# What is being asked
Could you print, exactly and without pictures, only the lines from the one with "Screen dimensions: 600x600" through the end of the records below?

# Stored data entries
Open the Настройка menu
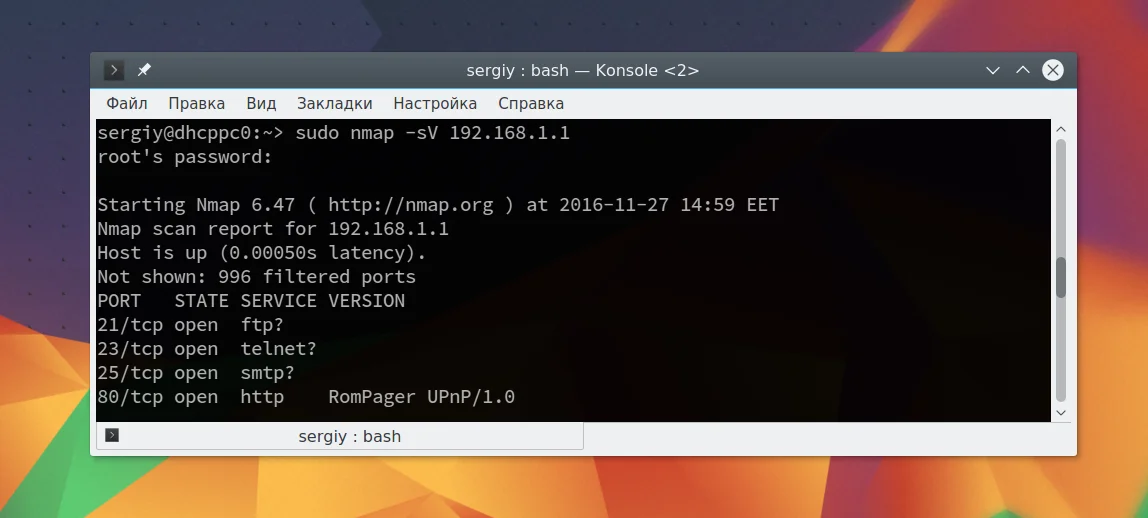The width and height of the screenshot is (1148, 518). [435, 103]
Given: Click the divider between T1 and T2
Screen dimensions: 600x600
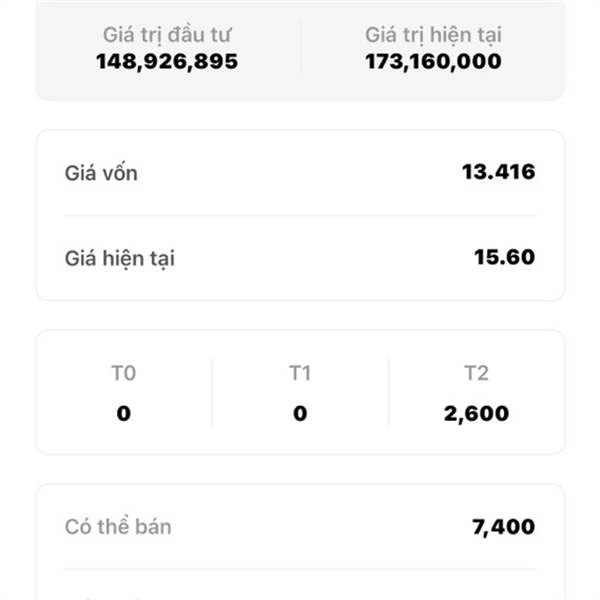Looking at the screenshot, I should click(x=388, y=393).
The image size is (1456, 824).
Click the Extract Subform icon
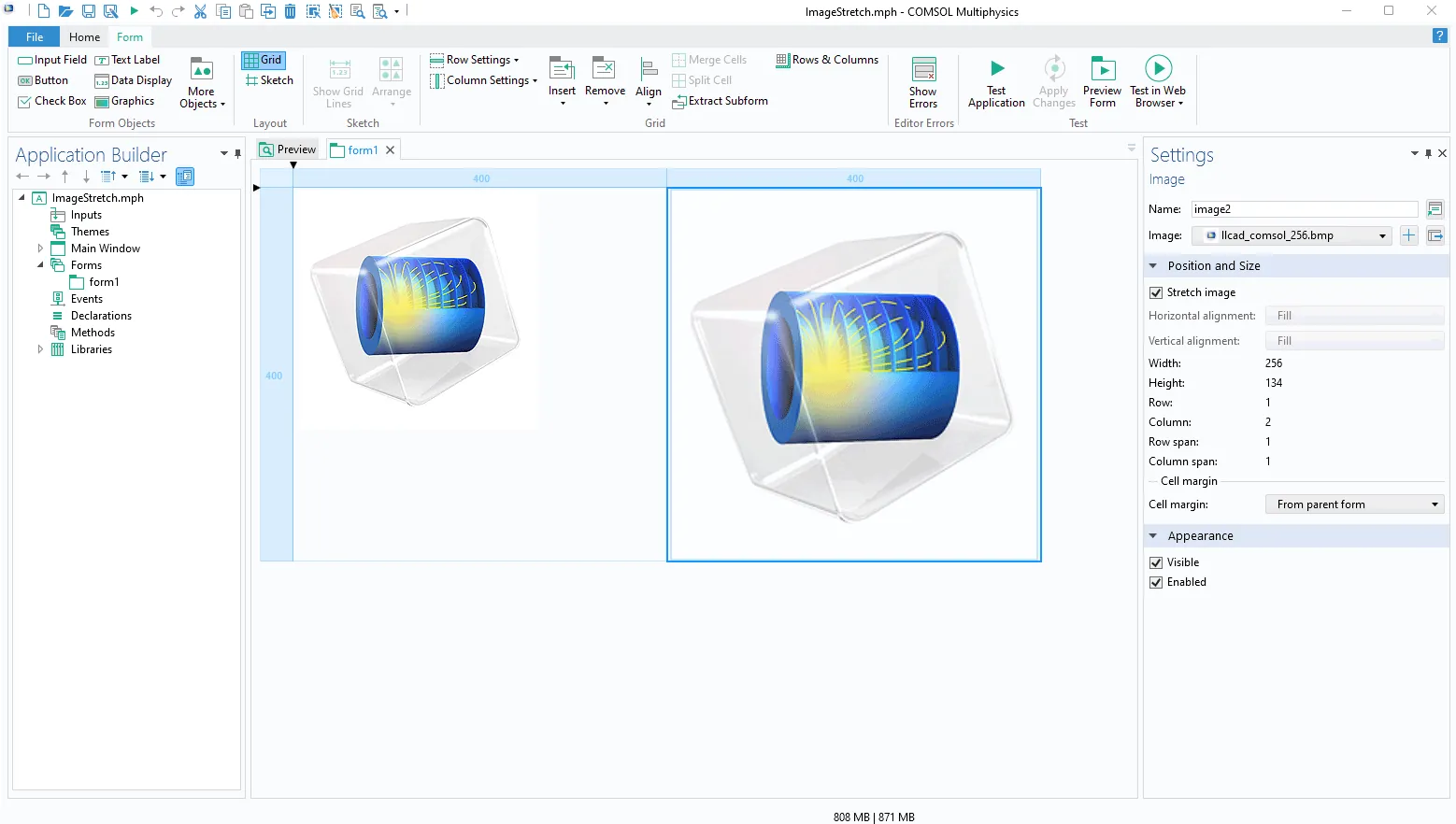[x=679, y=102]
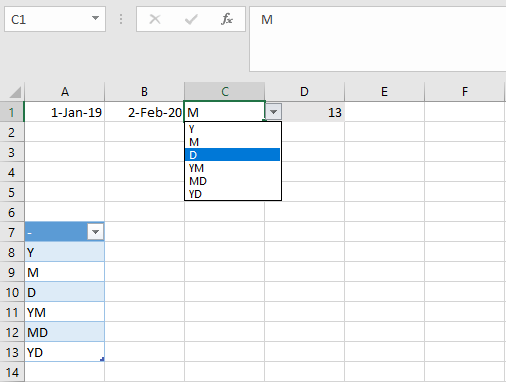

# Exercise result
Screen dimensions: 600x600
Looking at the screenshot, I should click(x=388, y=393).
The image size is (1456, 824).
Click the Extract Subform icon
[x=679, y=102]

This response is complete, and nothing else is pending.